Three magistrates have been working for about two years to create a system of pay grades, classifications and step increases similar to the City of Winchester’s, to eliminate arbitrary raises.
After a lengthy discussion Wednesday morning during the Clark County Fiscal Court meeting, the three magistrates said they don’t want to meet any more. They did not, though, vote on a proposal to present to the Fiscal Court. The court had previously approved the step plan for annual and longevity raises, but has not classified the county’s jobs nor set starting salaries for those positions.
“We need to do it right,” Magistrate Pam Blackburn said. “We’ve already done it backwards.”
Magistrate Sheila McCord, who chaired the committee with magistrates Daniel Konstantopoulos and Joe Graham, said they could not agree on a plan to present to the Fiscal Court.
“I don’t agree with it because some employees are on food stamps,” McCord said during the meeting. “I think we have a good starting point but I didn’t agree.”
“We had an impasse there,” Graham said. “Whether it’s a formal vote or not, we had an agreement.”
Items generated by a committee can not be presented to the full court without a vote by the members. The situation, though, was discussed publicly following a closed session during Wednesday’s meeting.
Konstantopoulos generated a document to show the financial impact, which was given to the magistrates, but he said it was not a proposal.
During the May 24 meeting, the committee recommended suspending the annual 1 percent raise until the pay grades, or salary schedules, and classifications could be established.
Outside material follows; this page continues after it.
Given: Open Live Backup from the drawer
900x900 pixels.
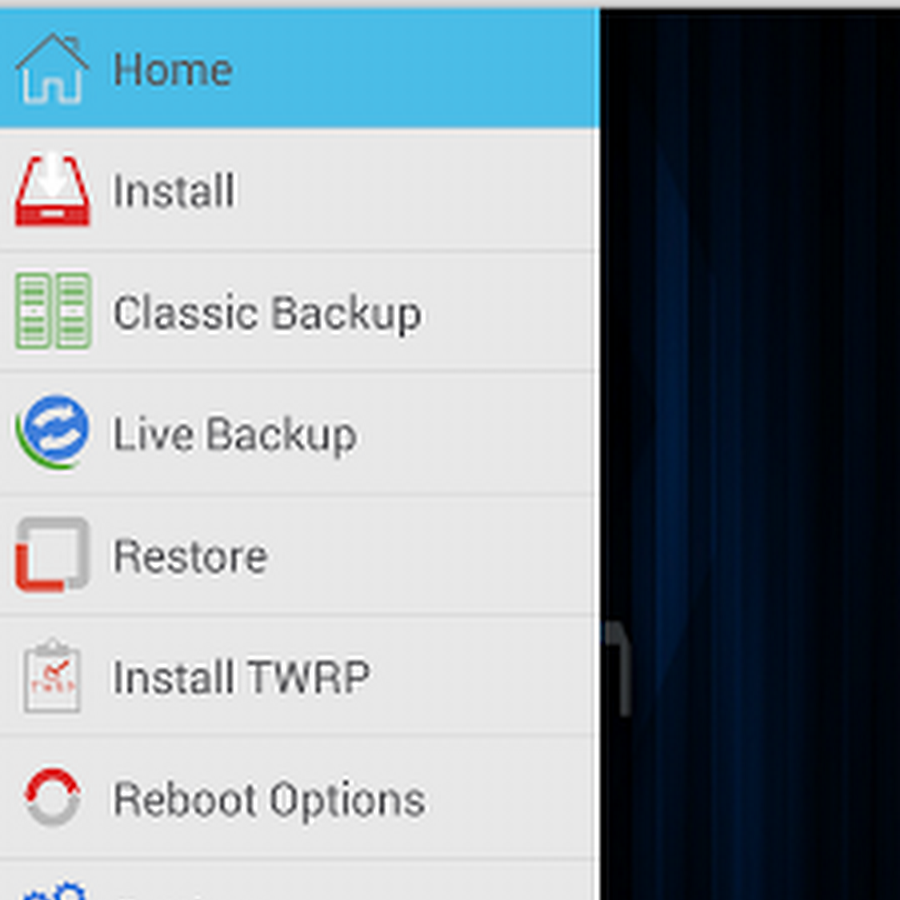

No action was taken on that Wednesday, so the increase will likely take effect as scheduled.
Clark County Judge-Executive Henry Branham said the grades and classifications would establish starting salaries for jobs within county government. Once those are set, the steps could be calculated easily, he said.
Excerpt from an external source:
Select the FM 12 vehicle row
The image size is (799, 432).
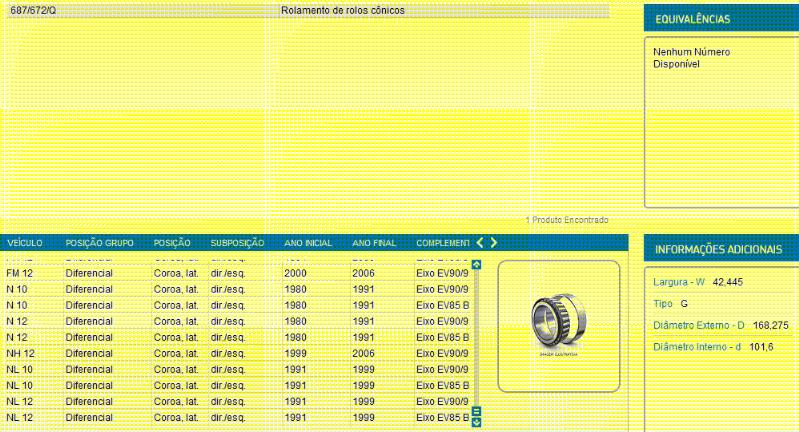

There were also questions during the meeting about some employees projected to receive a $4,000 raise while others got less than 1 percent.
“We’ve been in limbo on this for a year,” Blackburn said. “I’m to the point of not even doing it. You all have worn me out on this.”
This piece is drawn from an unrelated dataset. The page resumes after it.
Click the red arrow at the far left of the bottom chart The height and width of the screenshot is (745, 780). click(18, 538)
Branham said he’d like to see the grades determined by the job, rather than the person presently in that position. The grades would be an opportunity to bring salaries in line to be more competitive with other entities, as recruiting and retaining employees has been a struggle for the county, he said.
“I think the grade should be our starting salary,” McCord said.
“It’s like what the city went through with paramedics…,” Branham said. “We got left behind on compensation of the position. I think we’re compensating people but we need to look at compensating positions.”
Clark County Animal Shelter Director Adreanna Wills said the county department heads have already budgeted and planned for the pay plan to be implemented.
“We just need you to approve the classification into the appropriate grade,” Wills said. “We have gone the next step.”
Branham said a first reading of an ordinance creating the pay grades and classifications could be presented at the June 28 meeting, with a second reading after the new fiscal year begins July 1, though he suggested the court take its time to avoid more mistakes.